The entries below must be repeated exactly. None may be skipped.

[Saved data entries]
☆ ☆ ☆
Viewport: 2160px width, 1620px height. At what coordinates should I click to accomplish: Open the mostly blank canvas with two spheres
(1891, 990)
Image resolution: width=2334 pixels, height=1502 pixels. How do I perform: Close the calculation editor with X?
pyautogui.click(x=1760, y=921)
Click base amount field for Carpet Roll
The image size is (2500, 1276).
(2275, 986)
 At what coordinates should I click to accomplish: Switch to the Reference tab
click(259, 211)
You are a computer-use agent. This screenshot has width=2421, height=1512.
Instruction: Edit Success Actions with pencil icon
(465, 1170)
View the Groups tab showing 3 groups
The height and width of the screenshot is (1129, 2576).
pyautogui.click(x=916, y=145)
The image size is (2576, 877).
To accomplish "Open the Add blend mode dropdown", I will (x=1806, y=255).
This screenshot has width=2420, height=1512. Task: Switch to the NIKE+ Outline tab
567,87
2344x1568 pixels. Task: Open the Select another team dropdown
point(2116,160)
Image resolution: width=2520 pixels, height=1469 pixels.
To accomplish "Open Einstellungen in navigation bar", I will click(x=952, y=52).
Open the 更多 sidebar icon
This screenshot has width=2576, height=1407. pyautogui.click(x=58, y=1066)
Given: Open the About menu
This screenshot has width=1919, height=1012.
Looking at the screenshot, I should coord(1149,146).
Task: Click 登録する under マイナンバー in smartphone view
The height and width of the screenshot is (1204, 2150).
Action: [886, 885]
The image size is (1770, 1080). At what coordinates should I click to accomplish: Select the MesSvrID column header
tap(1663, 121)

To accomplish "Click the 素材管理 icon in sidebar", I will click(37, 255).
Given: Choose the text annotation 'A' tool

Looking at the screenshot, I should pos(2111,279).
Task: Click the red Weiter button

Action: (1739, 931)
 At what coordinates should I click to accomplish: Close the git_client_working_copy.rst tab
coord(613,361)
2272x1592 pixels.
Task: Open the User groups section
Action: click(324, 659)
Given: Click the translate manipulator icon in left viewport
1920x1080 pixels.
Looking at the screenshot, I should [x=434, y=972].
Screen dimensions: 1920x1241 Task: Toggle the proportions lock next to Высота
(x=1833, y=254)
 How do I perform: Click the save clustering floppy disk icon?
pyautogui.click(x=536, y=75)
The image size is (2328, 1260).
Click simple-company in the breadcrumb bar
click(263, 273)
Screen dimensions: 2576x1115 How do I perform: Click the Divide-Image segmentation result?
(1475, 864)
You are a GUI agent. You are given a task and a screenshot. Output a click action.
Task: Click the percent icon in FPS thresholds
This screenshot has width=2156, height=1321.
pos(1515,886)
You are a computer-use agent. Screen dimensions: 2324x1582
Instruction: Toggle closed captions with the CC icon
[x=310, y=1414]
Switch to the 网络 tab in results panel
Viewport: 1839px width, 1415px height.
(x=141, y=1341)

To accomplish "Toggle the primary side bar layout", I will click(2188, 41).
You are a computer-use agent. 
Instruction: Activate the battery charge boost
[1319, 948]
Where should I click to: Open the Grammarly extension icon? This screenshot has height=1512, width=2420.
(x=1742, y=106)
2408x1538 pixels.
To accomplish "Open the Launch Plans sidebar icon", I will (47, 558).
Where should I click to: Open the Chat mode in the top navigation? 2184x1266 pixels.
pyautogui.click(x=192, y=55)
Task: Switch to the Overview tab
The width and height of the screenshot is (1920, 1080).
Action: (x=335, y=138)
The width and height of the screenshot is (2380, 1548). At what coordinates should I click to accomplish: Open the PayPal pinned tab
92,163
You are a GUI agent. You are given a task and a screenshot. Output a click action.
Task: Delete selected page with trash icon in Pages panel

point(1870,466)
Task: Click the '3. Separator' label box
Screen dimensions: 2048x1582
☆ ☆ ☆
• ANSWER TO THE EXERCISE:
Viewport: 2160px width, 1620px height. At what coordinates should I click to accomplish: Open the mostly blank canvas with two spheres
(1891, 990)
Image resolution: width=2334 pixels, height=1502 pixels. How do I perform: Close the calculation editor with X?
pyautogui.click(x=1760, y=921)
Click base amount field for Carpet Roll
The image size is (2500, 1276).
(2275, 986)
 At what coordinates should I click to accomplish: Switch to the Reference tab
click(259, 211)
You are a computer-use agent. This screenshot has width=2421, height=1512.
Instruction: Edit Success Actions with pencil icon
(465, 1170)
View the Groups tab showing 3 groups
The height and width of the screenshot is (1129, 2576).
pyautogui.click(x=916, y=145)
The image size is (2576, 877).
To accomplish "Open the Add blend mode dropdown", I will (x=1806, y=255).
This screenshot has width=2420, height=1512. Task: Switch to the NIKE+ Outline tab
567,87
2344x1568 pixels. Task: Open the Select another team dropdown
point(2116,160)
Image resolution: width=2520 pixels, height=1469 pixels.
To accomplish "Open Einstellungen in navigation bar", I will click(x=952, y=52).
Open the 更多 sidebar icon
This screenshot has width=2576, height=1407. pyautogui.click(x=58, y=1066)
Given: Open the About menu
This screenshot has width=1919, height=1012.
Looking at the screenshot, I should coord(1149,146).
Task: Click 登録する under マイナンバー in smartphone view
The height and width of the screenshot is (1204, 2150).
Action: [886, 885]
The image size is (1770, 1080). At what coordinates should I click to accomplish: Select the MesSvrID column header
tap(1663, 121)

To accomplish "Click the 素材管理 icon in sidebar", I will click(37, 255).
Given: Choose the text annotation 'A' tool

Looking at the screenshot, I should pos(2111,279).
Task: Click the red Weiter button

Action: (1739, 931)
 At what coordinates should I click to accomplish: Close the git_client_working_copy.rst tab
coord(613,361)
2272x1592 pixels.
Task: Open the User groups section
Action: click(324, 659)
Given: Click the translate manipulator icon in left viewport
1920x1080 pixels.
Looking at the screenshot, I should [x=434, y=972].
Screen dimensions: 1920x1241 Task: Toggle the proportions lock next to Высота
(x=1833, y=254)
 How do I perform: Click the save clustering floppy disk icon?
pyautogui.click(x=536, y=75)
The image size is (2328, 1260).
Click simple-company in the breadcrumb bar
click(263, 273)
Screen dimensions: 2576x1115 How do I perform: Click the Divide-Image segmentation result?
(1475, 864)
You are a GUI agent. You are given a task and a screenshot. Output a click action.
Task: Click the percent icon in FPS thresholds
This screenshot has width=2156, height=1321.
pos(1515,886)
You are a computer-use agent. Screen dimensions: 2324x1582
Instruction: Toggle closed captions with the CC icon
[x=310, y=1414]
Switch to the 网络 tab in results panel
Viewport: 1839px width, 1415px height.
(x=141, y=1341)

To accomplish "Toggle the primary side bar layout", I will click(2188, 41).
You are a computer-use agent. 
Instruction: Activate the battery charge boost
[1319, 948]
Where should I click to: Open the Grammarly extension icon? This screenshot has height=1512, width=2420.
(x=1742, y=106)
2408x1538 pixels.
To accomplish "Open the Launch Plans sidebar icon", I will (47, 558).
Where should I click to: Open the Chat mode in the top navigation? 2184x1266 pixels.
pyautogui.click(x=192, y=55)
Task: Switch to the Overview tab
The width and height of the screenshot is (1920, 1080).
Action: (x=335, y=138)
The width and height of the screenshot is (2380, 1548). At what coordinates should I click to accomplish: Open the PayPal pinned tab
92,163
You are a GUI agent. You are given a task and a screenshot. Output a click action.
Task: Delete selected page with trash icon in Pages panel

point(1870,466)
Task: Click the '3. Separator' label box
Screen dimensions: 2048x1582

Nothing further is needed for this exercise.